この日、佐々木は先発としての復帰登板を果たしたが、1回1/3を投げて3失点と不安定な内容だった。新たに取り組んでいるカットボールとシンカーも投げたが、特に序盤はフォーシームの制球に苦しんだ。
長期的に先発として成功するためには、球種を1つ、あるいは2つ増やすことが極めて重要だと見られている。一方で短期的には、今の持ち球、とりわけ速球の精度を高めることも同じくらい重要だ。
「まずはスプリットを軸に組み立てること。ストライクも取れるし、落差を小さくもできる。そこに制球された速球を織り交ぜる。そして話している3つ目の球種を磨いていくことだ」とデーブ・ロバーツ監督は語った。
佐々木のフォーシームとスプリットは破壊力抜群の組み合わせだが、信頼できる第3の球種がなく、昨年は配球が読まれる場面もあった。速球をゾーン内に決められないと打者はスプリットを見送り、逆にスプリットでストライクを取れないと速球を狙い打ちにされた。
この日の登板は、球種の幅が広がれば佐々木がより危険な存在になり得ることを示した一方で、本来の速球が機能することも不可欠であることを改めて浮き彫りにした。
初回、佐々木は最初の5人中4人に出塁を許し、3安打と1四球で3失点した。立ち上がりは自ら配球を組み立て、フォーシーム主体の投球となり、数球のカットボールを織り交ぜた程度だった。

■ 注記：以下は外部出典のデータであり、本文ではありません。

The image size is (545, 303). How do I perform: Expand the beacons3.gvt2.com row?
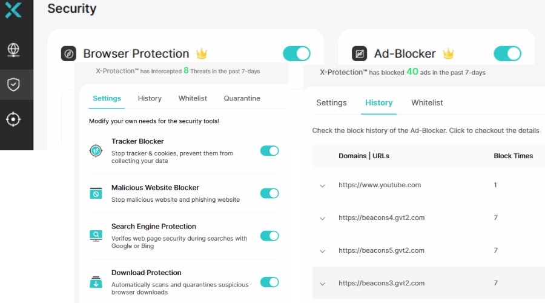pos(322,284)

その後は捕手ダルトン・ラッシングが配球を担当し、佐々木は代名詞であるスプリットやシンカーも交え始めた。そこから内容は安定し、初回の最後の2人と2回の先頭打者を三振に仕留めた。
ドジャースは2回まで投げさせる予定だったが、2つ目の四球を与えたところで降板。36球で4アウトを取り、ストライクは17球だった。
「正直、今日は初めてメカニクスが崩れていると感じた。力みすぎていたような気がする」とロバーツ監督は語った。
昨季は終盤にかけて調子を上げたものの、佐々木はあくまで、結果を示さなくてはいけない立場にいる。大きな期待を背負ったルーキーイヤーは、最初の8先発で防御率4.72と振るわず、その後右肩のインピンジメントで負傷者リスト入りした。
NPB時代の姿を取り戻すために、慣れない役割も担った。ポストシーズンで抑えを務め、フォームを改善し、シーズン序盤には見られなかった100マイル(約161キロ)超の球速を取り戻した。
この日は100マイル(約161キロ)には届かなかったが、最速98.6マイル(約158.7キロ)、平均96.9マイル(約156.0キロ)を計測。試合後には、球速を上げるためにメカニクスに取り組む必要性を語った。
ブルペンでの起用は当初から一時的なものだった。今季は先発を務める予定で、ローテーション入りは“ほぼ確実”と見られつつも、自ら勝ち取る必要がある。
「キャンプでの様子を見ると、良い点は多い。個人的にはローテーションに入ると期待している。ただ最終的には、しっかり投げ続けることが必要だ」とロバーツ監督は語っている。
育成と競争のバランスを取るのは容易ではない。勝ち負けがそこまで重要ではない試合であっても、佐々木のような選手は細部まで厳しく見られる。
「24歳でメジャーで投げながら成長していくというのは、そういうことだ。簡単ではない。でもメジャーに来た全員がそこから成長する。それを続けていけば、より良い選手になる」とラッシングは語った。
この時期、チームは試合結果以上のものを見てロースターを組み立てる。しかし、積み重ねた実績もまた無視できない。